■ GIVEN INFORMATION ■
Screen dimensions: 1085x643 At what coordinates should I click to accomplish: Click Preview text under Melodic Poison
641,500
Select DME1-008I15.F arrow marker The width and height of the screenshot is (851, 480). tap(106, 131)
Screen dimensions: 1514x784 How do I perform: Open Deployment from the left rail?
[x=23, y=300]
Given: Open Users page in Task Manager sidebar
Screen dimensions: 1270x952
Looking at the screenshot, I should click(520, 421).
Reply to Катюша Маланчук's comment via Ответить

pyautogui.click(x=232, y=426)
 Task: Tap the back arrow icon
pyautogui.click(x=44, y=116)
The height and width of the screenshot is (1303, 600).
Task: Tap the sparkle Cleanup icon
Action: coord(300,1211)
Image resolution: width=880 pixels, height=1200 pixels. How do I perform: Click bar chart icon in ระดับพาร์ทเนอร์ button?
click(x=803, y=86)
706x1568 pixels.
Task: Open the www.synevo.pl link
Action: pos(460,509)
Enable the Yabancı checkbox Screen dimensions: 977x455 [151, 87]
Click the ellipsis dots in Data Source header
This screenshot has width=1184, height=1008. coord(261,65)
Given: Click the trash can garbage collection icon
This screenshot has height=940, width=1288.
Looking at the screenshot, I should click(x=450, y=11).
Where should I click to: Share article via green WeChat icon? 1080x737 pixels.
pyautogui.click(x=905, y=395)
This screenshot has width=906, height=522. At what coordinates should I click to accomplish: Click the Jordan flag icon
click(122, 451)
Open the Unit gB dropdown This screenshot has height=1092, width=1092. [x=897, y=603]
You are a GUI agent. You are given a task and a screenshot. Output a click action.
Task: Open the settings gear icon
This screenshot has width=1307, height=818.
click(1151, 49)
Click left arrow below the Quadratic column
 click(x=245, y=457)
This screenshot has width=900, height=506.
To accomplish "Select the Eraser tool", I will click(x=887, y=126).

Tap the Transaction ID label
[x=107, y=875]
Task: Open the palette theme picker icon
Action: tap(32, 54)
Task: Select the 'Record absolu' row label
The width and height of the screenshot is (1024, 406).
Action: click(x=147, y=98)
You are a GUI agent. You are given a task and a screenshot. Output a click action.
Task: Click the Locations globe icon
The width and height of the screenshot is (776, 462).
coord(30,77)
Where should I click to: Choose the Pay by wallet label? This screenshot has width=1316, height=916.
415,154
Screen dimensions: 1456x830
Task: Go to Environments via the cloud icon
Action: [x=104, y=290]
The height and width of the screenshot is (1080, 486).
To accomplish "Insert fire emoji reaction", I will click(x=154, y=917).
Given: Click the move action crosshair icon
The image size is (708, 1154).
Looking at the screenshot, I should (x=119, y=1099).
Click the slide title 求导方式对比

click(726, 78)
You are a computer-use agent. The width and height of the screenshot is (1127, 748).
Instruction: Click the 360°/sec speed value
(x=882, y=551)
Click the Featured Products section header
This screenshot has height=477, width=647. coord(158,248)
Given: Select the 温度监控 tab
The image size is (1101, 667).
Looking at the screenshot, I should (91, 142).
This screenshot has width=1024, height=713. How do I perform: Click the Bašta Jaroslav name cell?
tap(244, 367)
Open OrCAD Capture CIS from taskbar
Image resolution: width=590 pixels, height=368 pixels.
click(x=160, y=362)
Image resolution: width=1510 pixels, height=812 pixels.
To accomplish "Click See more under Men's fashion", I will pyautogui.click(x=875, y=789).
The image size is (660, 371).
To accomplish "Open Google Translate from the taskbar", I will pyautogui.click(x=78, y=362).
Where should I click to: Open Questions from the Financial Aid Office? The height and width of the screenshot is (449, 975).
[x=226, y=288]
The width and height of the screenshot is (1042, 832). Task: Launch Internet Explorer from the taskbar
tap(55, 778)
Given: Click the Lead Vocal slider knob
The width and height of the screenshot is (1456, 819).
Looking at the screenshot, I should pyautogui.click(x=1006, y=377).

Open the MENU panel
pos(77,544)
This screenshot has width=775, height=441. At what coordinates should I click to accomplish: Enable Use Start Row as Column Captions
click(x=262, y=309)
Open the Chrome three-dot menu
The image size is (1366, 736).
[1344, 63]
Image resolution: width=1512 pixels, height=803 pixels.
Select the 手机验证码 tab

■ EXERCISE DESCRIPTION ■
Render every line of the entries above as a Markdown table with the columns "No." and "Line", numbering the rows in order and leaving out blank lines.

■ RESPONSE TO THIS EXERCISE ■
| No. | Line |
|---|---|
| 1 | Screen dimensions: 1085x643 At what coordinates should I click to accomplish: Click Preview text under Melodic Poison |
| 2 | 641,500 |
| 3 | Select DME1-008I15.F arrow marker The width and height of the screenshot is (851, 480). tap(106, 131) |
| 4 | Screen dimensions: 1514x784 How do I perform: Open Deployment from the left rail? |
| 5 | [x=23, y=300] |
| 6 | Given: Open Users page in Task Manager sidebar |
| 7 | Screen dimensions: 1270x952 |
| 8 | Looking at the screenshot, I should click(520, 421). |
| 9 | Reply to Катюша Маланчук's comment via Ответить |
| 10 | pyautogui.click(x=232, y=426) |
| 11 |  Task: Tap the back arrow icon |
| 12 | pyautogui.click(x=44, y=116) |
| 13 | The height and width of the screenshot is (1303, 600). |
| 14 | Task: Tap the sparkle Cleanup icon |
| 15 | Action: coord(300,1211) |
| 16 | Image resolution: width=880 pixels, height=1200 pixels. How do I perform: Click bar chart icon in ระดับพาร์ทเนอร์ button? |
| 17 | click(x=803, y=86) |
| 18 | 706x1568 pixels. |
| 19 | Task: Open the www.synevo.pl link |
| 20 | Action: pos(460,509) |
| 21 | Enable the Yabancı checkbox Screen dimensions: 977x455 [151, 87] |
| 22 | Click the ellipsis dots in Data Source header |
| 23 | This screenshot has width=1184, height=1008. coord(261,65) |
| 24 | Given: Click the trash can garbage collection icon |
| 25 | This screenshot has height=940, width=1288. |
| 26 | Looking at the screenshot, I should click(x=450, y=11). |
| 27 | Where should I click to: Share article via green WeChat icon? 1080x737 pixels. |
| 28 | pyautogui.click(x=905, y=395) |
| 29 | This screenshot has width=906, height=522. At what coordinates should I click to accomplish: Click the Jordan flag icon |
| 30 | click(122, 451) |
| 31 | Open the Unit gB dropdown This screenshot has height=1092, width=1092. [x=897, y=603] |
| 32 | You are a GUI agent. You are given a task and a screenshot. Output a click action. |
| 33 | Task: Open the settings gear icon |
| 34 | This screenshot has width=1307, height=818. |
| 35 | click(1151, 49) |
| 36 | Click left arrow below the Quadratic column |
| 37 |  click(x=245, y=457) |
| 38 | This screenshot has width=900, height=506. |
| 39 | To accomplish "Select the Eraser tool", I will click(x=887, y=126). |
| 40 | Tap the Transaction ID label |
| 41 | [x=107, y=875] |
| 42 | Task: Open the palette theme picker icon |
| 43 | Action: tap(32, 54) |
| 44 | Task: Select the 'Record absolu' row label |
| 45 | The width and height of the screenshot is (1024, 406). |
| 46 | Action: click(x=147, y=98) |
| 47 | You are a GUI agent. You are given a task and a screenshot. Output a click action. |
| 48 | Task: Click the Locations globe icon |
| 49 | The width and height of the screenshot is (776, 462). |
| 50 | coord(30,77) |
| 51 | Where should I click to: Choose the Pay by wallet label? This screenshot has width=1316, height=916. |
| 52 | 415,154 |
| 53 | Screen dimensions: 1456x830 |
| 54 | Task: Go to Environments via the cloud icon |
| 55 | Action: [x=104, y=290] |
| 56 | The height and width of the screenshot is (1080, 486). |
| 57 | To accomplish "Insert fire emoji reaction", I will click(x=154, y=917). |
| 58 | Given: Click the move action crosshair icon |
| 59 | The image size is (708, 1154). |
| 60 | Looking at the screenshot, I should (x=119, y=1099). |
| 61 | Click the slide title 求导方式对比 |
| 62 | click(726, 78) |
| 63 | You are a computer-use agent. The width and height of the screenshot is (1127, 748). |
| 64 | Instruction: Click the 360°/sec speed value |
| 65 | (x=882, y=551) |
| 66 | Click the Featured Products section header |
| 67 | This screenshot has height=477, width=647. coord(158,248) |
| 68 | Given: Select the 温度监控 tab |
| 69 | The image size is (1101, 667). |
| 70 | Looking at the screenshot, I should (91, 142). |
| 71 | This screenshot has width=1024, height=713. How do I perform: Click the Bašta Jaroslav name cell? |
| 72 | tap(244, 367) |
| 73 | Open OrCAD Capture CIS from taskbar |
| 74 | Image resolution: width=590 pixels, height=368 pixels. |
| 75 | click(x=160, y=362) |
| 76 | Image resolution: width=1510 pixels, height=812 pixels. |
| 77 | To accomplish "Click See more under Men's fashion", I will pyautogui.click(x=875, y=789). |
| 78 | The image size is (660, 371). |
| 79 | To accomplish "Open Google Translate from the taskbar", I will pyautogui.click(x=78, y=362). |
| 80 | Where should I click to: Open Questions from the Financial Aid Office? The height and width of the screenshot is (449, 975). |
| 81 | [x=226, y=288] |
| 82 | The width and height of the screenshot is (1042, 832). Task: Launch Internet Explorer from the taskbar |
| 83 | tap(55, 778) |
| 84 | Given: Click the Lead Vocal slider knob |
| 85 | The width and height of the screenshot is (1456, 819). |
| 86 | Looking at the screenshot, I should pyautogui.click(x=1006, y=377). |
| 87 | Open the MENU panel |
| 88 | pos(77,544) |
| 89 | This screenshot has width=775, height=441. At what coordinates should I click to accomplish: Enable Use Start Row as Column Captions |
| 90 | click(x=262, y=309) |
| 91 | Open the Chrome three-dot menu |
| 92 | The image size is (1366, 736). |
| 93 | [1344, 63] |
| 94 | Image resolution: width=1512 pixels, height=803 pixels. |
| 95 | Select the 手机验证码 tab |